For more than 25 years, scientists have believed that the universe is expanding faster and faster, pushed apart by a mysterious force called dark energy.
But a new study now suggests that the universe’s expansion may actually be slowing down — not speeding up — marking what could be one of the biggest shifts in cosmology in decades.
The research, published in Monthly Notices of the Royal Astronomical Society, comes from a team at Yonsei University in South Korea.
Their results challenge the long-standing belief that dark energy is constant and causes galaxies to drift apart at an ever-increasing rate.
Instead, the new findings indicate that dark energy may be weakening over time and that the universe has already entered a phase of decelerated expansion.
Lead researcher Professor Young-Wook Lee explained, “Our study shows that the universe has already started slowing down.
If this is confirmed, it would mean that dark energy evolves much more quickly than we thought — and this would completely change how we understand the universe.”
Since 1998, astronomers have based the idea of an accelerating universe on measurements of type Ia supernovae — exploding stars that serve as “standard candles” to measure cosmic distances.
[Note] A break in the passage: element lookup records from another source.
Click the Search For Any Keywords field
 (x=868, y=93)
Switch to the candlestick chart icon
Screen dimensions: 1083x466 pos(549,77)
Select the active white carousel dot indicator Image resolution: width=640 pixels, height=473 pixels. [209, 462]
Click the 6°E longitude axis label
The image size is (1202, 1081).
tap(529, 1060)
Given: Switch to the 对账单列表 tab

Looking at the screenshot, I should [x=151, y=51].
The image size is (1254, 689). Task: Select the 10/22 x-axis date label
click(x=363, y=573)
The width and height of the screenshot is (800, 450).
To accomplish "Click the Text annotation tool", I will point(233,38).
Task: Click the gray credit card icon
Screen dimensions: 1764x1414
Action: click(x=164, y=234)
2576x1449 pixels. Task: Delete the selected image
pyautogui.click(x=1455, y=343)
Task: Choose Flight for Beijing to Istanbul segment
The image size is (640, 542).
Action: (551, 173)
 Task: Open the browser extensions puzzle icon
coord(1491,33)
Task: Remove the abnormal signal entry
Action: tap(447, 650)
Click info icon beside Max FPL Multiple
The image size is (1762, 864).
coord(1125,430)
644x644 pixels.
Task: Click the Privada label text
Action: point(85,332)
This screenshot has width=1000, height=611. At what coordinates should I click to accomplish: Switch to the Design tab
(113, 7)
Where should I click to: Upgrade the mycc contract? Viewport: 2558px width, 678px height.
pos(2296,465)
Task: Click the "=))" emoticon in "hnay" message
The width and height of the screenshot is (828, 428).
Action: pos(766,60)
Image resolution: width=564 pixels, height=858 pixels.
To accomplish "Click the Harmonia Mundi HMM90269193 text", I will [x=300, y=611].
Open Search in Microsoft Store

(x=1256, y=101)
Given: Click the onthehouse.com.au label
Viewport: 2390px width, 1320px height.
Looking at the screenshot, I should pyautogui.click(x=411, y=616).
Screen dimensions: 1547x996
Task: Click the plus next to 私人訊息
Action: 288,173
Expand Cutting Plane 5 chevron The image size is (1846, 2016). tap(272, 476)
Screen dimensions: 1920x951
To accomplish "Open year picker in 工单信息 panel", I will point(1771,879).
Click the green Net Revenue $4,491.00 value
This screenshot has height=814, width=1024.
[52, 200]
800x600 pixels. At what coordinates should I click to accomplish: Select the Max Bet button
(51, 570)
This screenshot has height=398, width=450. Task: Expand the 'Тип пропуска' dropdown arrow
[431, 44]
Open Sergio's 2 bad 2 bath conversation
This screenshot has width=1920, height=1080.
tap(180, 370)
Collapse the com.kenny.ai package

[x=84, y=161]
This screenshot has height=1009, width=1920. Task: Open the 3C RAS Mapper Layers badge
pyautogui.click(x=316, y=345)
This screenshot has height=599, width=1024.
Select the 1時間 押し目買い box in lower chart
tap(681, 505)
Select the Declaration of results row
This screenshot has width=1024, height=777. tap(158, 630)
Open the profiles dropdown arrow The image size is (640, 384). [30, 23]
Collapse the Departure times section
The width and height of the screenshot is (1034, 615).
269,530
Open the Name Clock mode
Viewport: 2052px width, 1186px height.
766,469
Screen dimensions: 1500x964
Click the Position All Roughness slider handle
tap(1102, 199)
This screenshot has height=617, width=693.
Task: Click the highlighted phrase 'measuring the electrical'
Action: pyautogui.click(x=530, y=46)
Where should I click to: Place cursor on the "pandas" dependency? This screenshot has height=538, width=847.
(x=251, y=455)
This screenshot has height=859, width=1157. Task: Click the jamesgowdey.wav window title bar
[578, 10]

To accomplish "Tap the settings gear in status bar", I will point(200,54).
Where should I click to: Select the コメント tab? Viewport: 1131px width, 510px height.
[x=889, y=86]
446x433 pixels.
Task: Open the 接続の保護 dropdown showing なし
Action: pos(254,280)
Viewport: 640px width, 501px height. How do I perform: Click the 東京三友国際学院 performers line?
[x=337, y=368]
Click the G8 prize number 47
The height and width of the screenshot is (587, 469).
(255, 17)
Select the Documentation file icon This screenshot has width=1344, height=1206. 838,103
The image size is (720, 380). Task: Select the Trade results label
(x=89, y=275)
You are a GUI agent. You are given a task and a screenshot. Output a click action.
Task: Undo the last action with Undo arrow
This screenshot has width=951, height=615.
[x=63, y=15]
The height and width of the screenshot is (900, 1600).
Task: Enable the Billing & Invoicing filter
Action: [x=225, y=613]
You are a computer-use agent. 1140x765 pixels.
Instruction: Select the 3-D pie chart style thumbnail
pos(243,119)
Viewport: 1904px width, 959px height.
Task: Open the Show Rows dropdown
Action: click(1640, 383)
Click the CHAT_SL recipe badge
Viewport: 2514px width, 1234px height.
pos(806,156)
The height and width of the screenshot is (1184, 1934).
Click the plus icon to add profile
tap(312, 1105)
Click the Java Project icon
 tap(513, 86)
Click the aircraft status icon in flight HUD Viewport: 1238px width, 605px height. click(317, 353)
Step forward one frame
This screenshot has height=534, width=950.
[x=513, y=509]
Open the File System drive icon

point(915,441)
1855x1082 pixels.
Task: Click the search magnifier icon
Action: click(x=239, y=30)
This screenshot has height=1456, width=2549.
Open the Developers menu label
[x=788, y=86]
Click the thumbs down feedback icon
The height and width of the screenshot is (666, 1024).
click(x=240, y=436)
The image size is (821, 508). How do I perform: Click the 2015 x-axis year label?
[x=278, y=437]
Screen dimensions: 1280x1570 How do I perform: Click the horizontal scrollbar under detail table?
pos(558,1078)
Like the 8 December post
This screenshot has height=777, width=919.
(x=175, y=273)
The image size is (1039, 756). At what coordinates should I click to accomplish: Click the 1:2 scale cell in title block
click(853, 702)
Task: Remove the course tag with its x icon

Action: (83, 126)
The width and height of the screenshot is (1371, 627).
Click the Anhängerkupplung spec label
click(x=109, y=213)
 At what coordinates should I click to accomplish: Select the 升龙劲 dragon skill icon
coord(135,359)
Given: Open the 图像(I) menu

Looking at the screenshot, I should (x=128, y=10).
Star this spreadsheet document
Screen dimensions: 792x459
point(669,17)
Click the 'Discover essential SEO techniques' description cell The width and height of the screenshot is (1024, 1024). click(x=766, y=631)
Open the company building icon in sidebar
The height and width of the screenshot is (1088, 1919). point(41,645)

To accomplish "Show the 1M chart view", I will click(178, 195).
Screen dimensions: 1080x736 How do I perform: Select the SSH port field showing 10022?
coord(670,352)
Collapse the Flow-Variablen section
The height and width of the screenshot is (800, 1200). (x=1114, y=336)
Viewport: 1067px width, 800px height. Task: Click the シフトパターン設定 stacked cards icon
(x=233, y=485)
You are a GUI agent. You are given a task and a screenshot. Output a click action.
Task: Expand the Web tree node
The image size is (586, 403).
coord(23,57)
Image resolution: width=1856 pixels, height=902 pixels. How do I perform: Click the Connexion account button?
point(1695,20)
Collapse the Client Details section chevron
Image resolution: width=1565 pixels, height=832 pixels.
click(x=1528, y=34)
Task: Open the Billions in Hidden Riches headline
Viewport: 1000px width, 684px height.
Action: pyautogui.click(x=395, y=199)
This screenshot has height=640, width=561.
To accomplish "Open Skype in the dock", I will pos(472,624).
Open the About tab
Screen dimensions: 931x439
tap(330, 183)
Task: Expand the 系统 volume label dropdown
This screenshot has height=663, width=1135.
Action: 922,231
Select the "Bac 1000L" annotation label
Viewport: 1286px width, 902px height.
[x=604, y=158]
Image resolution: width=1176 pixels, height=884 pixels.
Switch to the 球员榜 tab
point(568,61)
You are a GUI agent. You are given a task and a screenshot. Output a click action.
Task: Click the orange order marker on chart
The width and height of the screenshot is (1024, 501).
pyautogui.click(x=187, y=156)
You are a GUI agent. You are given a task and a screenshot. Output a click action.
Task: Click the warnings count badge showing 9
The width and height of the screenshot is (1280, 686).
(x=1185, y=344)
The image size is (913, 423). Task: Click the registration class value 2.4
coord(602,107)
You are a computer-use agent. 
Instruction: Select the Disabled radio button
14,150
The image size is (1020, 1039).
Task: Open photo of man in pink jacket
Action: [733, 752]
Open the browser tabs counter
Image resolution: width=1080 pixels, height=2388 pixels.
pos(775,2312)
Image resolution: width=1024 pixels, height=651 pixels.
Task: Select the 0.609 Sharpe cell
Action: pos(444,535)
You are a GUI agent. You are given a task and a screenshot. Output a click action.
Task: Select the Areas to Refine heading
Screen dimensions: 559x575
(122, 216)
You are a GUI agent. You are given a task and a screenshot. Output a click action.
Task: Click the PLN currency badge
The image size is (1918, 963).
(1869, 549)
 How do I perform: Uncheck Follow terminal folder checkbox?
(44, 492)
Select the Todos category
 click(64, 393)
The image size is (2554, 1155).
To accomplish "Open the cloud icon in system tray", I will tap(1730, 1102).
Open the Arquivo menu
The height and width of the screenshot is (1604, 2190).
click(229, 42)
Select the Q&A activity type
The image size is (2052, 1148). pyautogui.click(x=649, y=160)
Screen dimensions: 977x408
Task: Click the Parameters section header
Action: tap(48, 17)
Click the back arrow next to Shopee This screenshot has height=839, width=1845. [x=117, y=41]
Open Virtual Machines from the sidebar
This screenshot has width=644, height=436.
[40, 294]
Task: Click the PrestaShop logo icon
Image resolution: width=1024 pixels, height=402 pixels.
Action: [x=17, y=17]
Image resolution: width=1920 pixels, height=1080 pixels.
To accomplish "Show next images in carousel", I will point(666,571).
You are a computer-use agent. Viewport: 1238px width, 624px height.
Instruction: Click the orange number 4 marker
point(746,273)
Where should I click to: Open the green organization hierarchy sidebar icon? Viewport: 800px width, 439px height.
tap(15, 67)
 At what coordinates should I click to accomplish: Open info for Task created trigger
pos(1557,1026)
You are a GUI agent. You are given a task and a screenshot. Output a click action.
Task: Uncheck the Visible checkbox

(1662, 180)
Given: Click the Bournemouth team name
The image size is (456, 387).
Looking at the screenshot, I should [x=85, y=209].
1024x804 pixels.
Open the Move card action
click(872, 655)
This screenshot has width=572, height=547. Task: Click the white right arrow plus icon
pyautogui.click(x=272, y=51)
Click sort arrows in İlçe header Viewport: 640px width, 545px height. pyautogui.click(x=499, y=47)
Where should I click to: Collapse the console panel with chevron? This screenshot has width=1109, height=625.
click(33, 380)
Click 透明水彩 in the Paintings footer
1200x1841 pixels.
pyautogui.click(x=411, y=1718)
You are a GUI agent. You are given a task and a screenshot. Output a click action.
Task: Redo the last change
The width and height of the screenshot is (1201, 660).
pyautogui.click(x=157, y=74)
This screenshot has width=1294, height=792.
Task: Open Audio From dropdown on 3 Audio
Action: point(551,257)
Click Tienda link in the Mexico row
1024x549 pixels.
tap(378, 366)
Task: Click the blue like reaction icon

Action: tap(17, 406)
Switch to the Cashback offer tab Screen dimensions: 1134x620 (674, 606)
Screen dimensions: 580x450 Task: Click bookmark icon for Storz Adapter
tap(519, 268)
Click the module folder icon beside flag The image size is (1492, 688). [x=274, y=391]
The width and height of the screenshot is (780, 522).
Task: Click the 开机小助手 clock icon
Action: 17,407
Those observations showed that distant galaxies were moving away faster than expected, a discovery that earned the 2011 Nobel Prize in Physics. But the Yonsei team found that the supernovae might not be as “standard” as once believed.
By studying 300 host galaxies, they discovered that the brightness of type Ia supernovae depends on the age of the stars that created them.
Supernovae born from younger stars tend to appear slightly dimmer, while those from older stars are brighter.
When this “age bias” was corrected, the data no longer matched the widely accepted cosmological model known as ΛCDM (Lambda Cold Dark Matter), which assumes dark energy is constant.
Instead, the corrected data fit better with newer models supported by the Dark Energy Spectroscopic Instrument (DESI) project, which combines information from the cosmic microwave background — the afterglow of the Big Bang — and baryonic acoustic oscillations, or faint sound waves left over from the universe’s earliest moments. Both suggest that dark energy changes over time and is growing weaker.
When the corrected supernova data were combined with the DESI results, the evidence for an accelerating universe disappeared.
“The universe is not accelerating today,” said Professor Lee. “It has already entered a decelerating phase, just as independent measurements of the cosmic microwave background and early-universe sound waves have hinted.”
To strengthen their findings, the Yonsei team is now running additional “evolution-free” tests using only young galaxies to remove age effects completely. Early results continue to support their conclusion.
The upcoming Vera C. Rubin Observatory in Chile will play a major role in this investigation. With its massive telescope and the world’s largest digital camera, it will soon detect tens of thousands of new supernovae, allowing scientists to make far more precise measurements of how the universe expands.
If confirmed, these findings could resolve long-standing puzzles such as the “Hubble tension” — the mismatch between different methods of measuring the universe’s expansion rate — and rewrite our understanding of dark energy itself.
For now, one thing is clear: the cosmos may be telling a very different story about its future than scientists once believed.